O guardião do farol


Extasia-me conhecer pessoas que ainda se encantam com algo que veem todos os dias. Aquele mar incrível é o seu quadro diário e, mesmo assim, ele encheu os pulmões de ar enquanto o mirava


Estou de volta a casa e o meu país foi muito simpático comigo porque me recebeu com sol. A chuva também caía, sim, mas timidamente e durante pouco tempo. É sempre fácil voltar quando já vens com saudades, histórias para contar e o teu céu contido nas gotas de água.

É preciso voltar à rotina, mas sem perder o melhor, sem esquecer o que se sentiu. Não importa apenas ganhar um rumo, é preciso continuar com vontade de o seguir. Para ter a certeza de que não me esqueço para onde quero ir, fecho os olhos e vejo o farol, o Farol de Dona Maria Pia, que conhecemos antes mesmo de acabar a nossa viagem por Cabo Verde e que é rico porque é a casa do Jorge.

Na nossa meia folga, decidimos explorar mais um pouco a capital, Praia. Vimos o Farol ao longe, tão convidativo apesar do aparente ar deteriorado, e espreitámos pela porta sem portão. Atrai-nos mais a verdade que a aparência. Apareceu o Jorge, com um sorriso grande, que vive no farol, tem um cão que se chama Farol e arrisco dizer que é das pessoas mais simpáticas do mundo. Convidou–nos a entrar, a conhecer a sua casa que, diz ele, é de quem a quiser ver, e subimos as escadas que nos levaram ao topo – ao topo do mar. Estávamos encantados. Jorge mostrou-nos a sua “piscina privada” e apontou para umas rochas que, juntas, faziam um pequeno lago, e não precisou de nos dizer o quanto era feliz ali. Sentia-se. Extasia-me conhecer pessoas que ainda se encantam com algo que veem todos os dias. Aquele mar incrível é o seu quadro diário e, mesmo assim, ele encheu os pulmões de ar enquanto o mirava. Olhava para o mar como se fosse a primeira vez.

O farol, que guia os barcos, guia-o também a ele e ele guia-nos a nós, enquanto nos diz para onde olhar.

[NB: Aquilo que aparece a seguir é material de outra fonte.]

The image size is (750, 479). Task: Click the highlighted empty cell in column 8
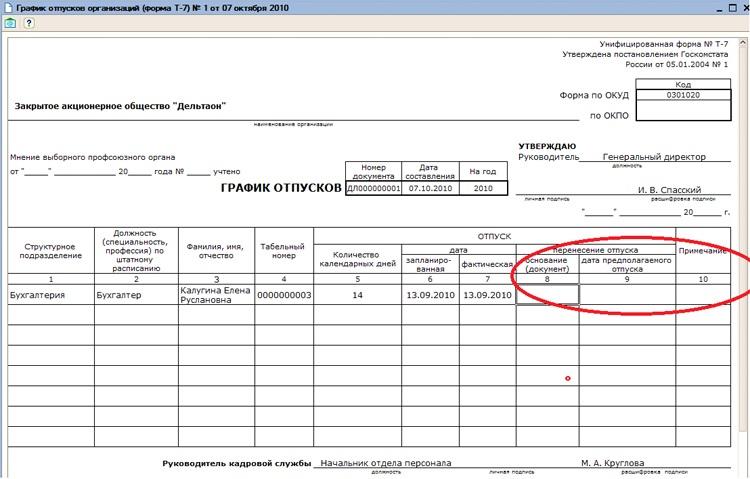click(x=547, y=295)
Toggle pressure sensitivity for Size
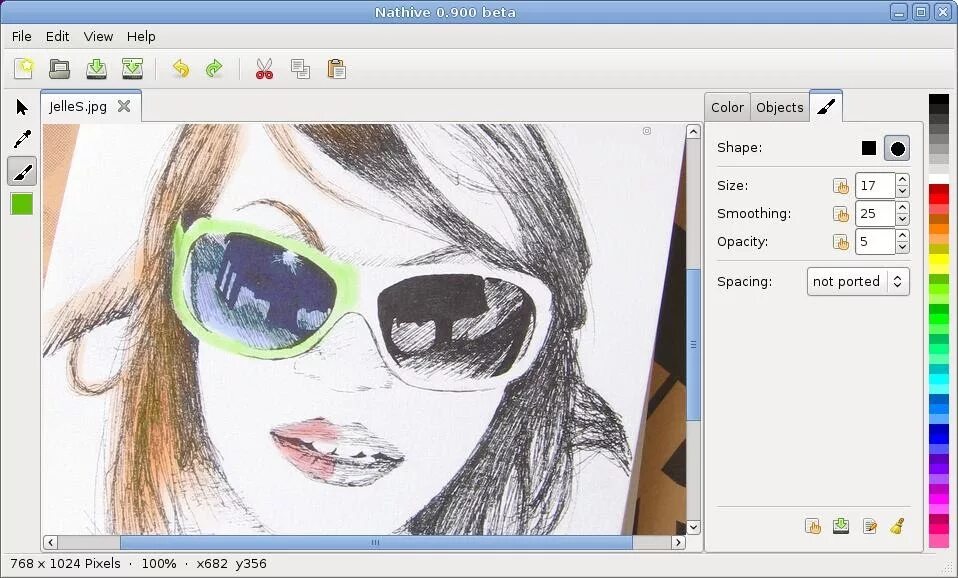 pos(841,186)
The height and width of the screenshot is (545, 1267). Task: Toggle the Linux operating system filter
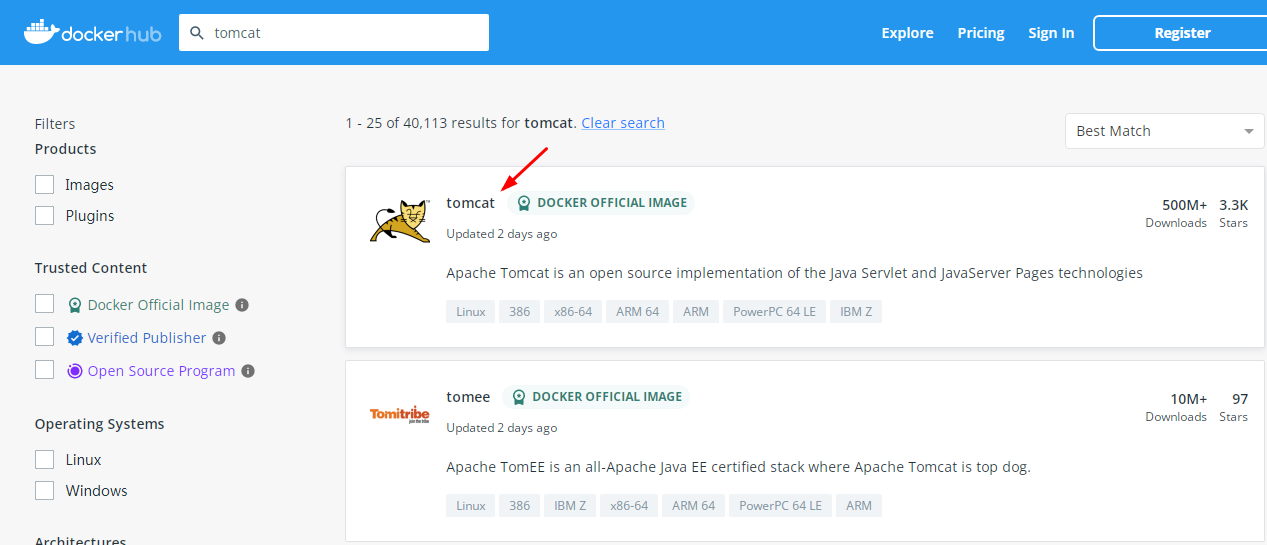[x=44, y=460]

O Jorge disse-nos que tinha muitos amigos. Aliás, o nosso Presidente da República visitou um dia o seu farol, ficou amigo do nosso amigo e prometeu-lhe enviar um livro. O Jorge contou-nos que agradeceu o gesto, mas que nunca pensou que se concretizasse – “talvez fosse só uma simpatia, umas coisas que se dizem”. Mas não. Um mês depois da visita de Marcelo recebeu uma carta registada – era um livro endereçado ao “amigo do Farol”. Ele não se tinha esquecido.

Ouvimos esta história no próprio quarto do Jorge porque é lá que ele tem as suas relíquias – o livro, o envelope que trazia o livro e que guarda religiosamente e todos os cartões e cartas que outros visitantes enviam: “Estes são italianos, estes ingleses, estes franceses… tenho amigos em todas as partes do mundo.”

Ainda se escrevem cartas, pensei, com a certeza de que se alguém merecia recebê-las era o Jorge. Com os olhos em água, escrevemos no “livro dos amigos” uma dedicatória ao Jorge, na esperança de que ele também conte a outros “que fez uns amigos de Portugal, que estavam muito felizes por pertencer àquele momento”. Viemos embora do farol com o coração a transbordar e com a certeza de que todos nós precisamos de um ponto de encontro, de um motivo sagrado, de um farol. Todos nós precisamos de encher o peito de ar e de sentir esperança, alívio, gratidão.

Não vivo no farol. Não posso subir ao topo e encontrar o meu centro. Não tenho a sorte que o Jorge tem. Mas talvez o possa trazer comigo. E o Jorge não se importa – porque a sua casa é de quem a quiser ver.